Windows OSの標準Webブラウザとして注目を集めるInternet Explorer 9だが、本誌でも既に報じられているように、2月11日には待望のInternet Explorer 9 RC(Release Candidate:リリース候補)版が公開された。文字どおり出荷直前の状態となるRC版では、ベータ版で発見された多くのバグを修正すると同時に、ユーザーインターフェースの一部変更が施されている。正式版がリリースされるまでには、いくつかの修正が加わると思われるが、一足先にInternet Explorer 9の利便性や機能向上ポイントなどを網羅的に検証してみよう(図01~02)。

図01 Internet Explorer 9ベータ版のバージョンは9.0.7930.16406だった

図02 Internet Explorer 9 RC版のバージョンは9.0.8080.16413だった

まずはInternet Explorer 9の入手だが、公式サイトから、32/64ビット版および各言語版の入手が可能だ。Webブラウザの使用言語によって自動的に日本語が選択されるため、ドロップダウンリストから32ビット版もしくは64ビット版を選択し、<今すぐダウンロード>ボタンをクリックすれば、お使いのWindows OSに対応するInternet Explorer 9 RC版をダウンロードできる(図03)。

図03 Internet Explorer 9 RC版のダウンロードサイト

なお、Internet Explorer 9ベータ版を試用中の方は、そのまま導入することも可能だが、安全性を踏まえると一度削除した方が良いだろう。具体的な手順だが、「プログラムと機能」のナビゲーションウィンドウにある<プログラムのアンインストール>から「Windows Internet Explorer 9」をダブルクリックして、アンインストーラーを起動。画面の指示に従ってコンピューターを再起動すれば、同ベータ版の削除が完了する(図04~05)

図04 <プログラムのアンインストール>から「Windows Internet Explorer 9」をダブルクリック。ダイアログの<はい>ボタンをクリックする

図05 アンインストールを終えると、コンピューターの再起動をうながされるので、<今すぐ再起動する>ボタンをクリックする

Internet Explorer 9 RC版の導入は、公式サイトからダウンロードした「IE9-Windows7-x86(x64)-jpn.exe」をダブルクリックして実行する。必要なコンポーネントの自動ダウンロードを終えると、インストーラーと衝突するアプリケーションの終了をうながしてくるので、<続行>ボタンをクリックして事前に閉じておこう。
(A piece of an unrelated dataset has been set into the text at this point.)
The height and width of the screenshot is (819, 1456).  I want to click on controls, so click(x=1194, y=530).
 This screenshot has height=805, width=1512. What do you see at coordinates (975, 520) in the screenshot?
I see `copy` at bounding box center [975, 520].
あとは数分ほど待てばインストールが完了するので、画面の指示に従ってコンピューターを再起動すれば導入完了だ(図06~08)。

図06 実行ファイルをダブルクリックして、インストーラーを起動する

図07 場合によってはプログラムの終了を求められるので、<続行>ボタンをクリックする

図08 インストールを終えると、コンピューターの再起動をうながされるので、<今すぐ再起動する>ボタンをクリックする

なお、Internet Explorer 9ベータ版と同じく、同RC版も対応OSはWindows Vista/7/Server 2008/2008 R2(各32/64ビット版)の四種類に限られ、Windows XPは除外されている。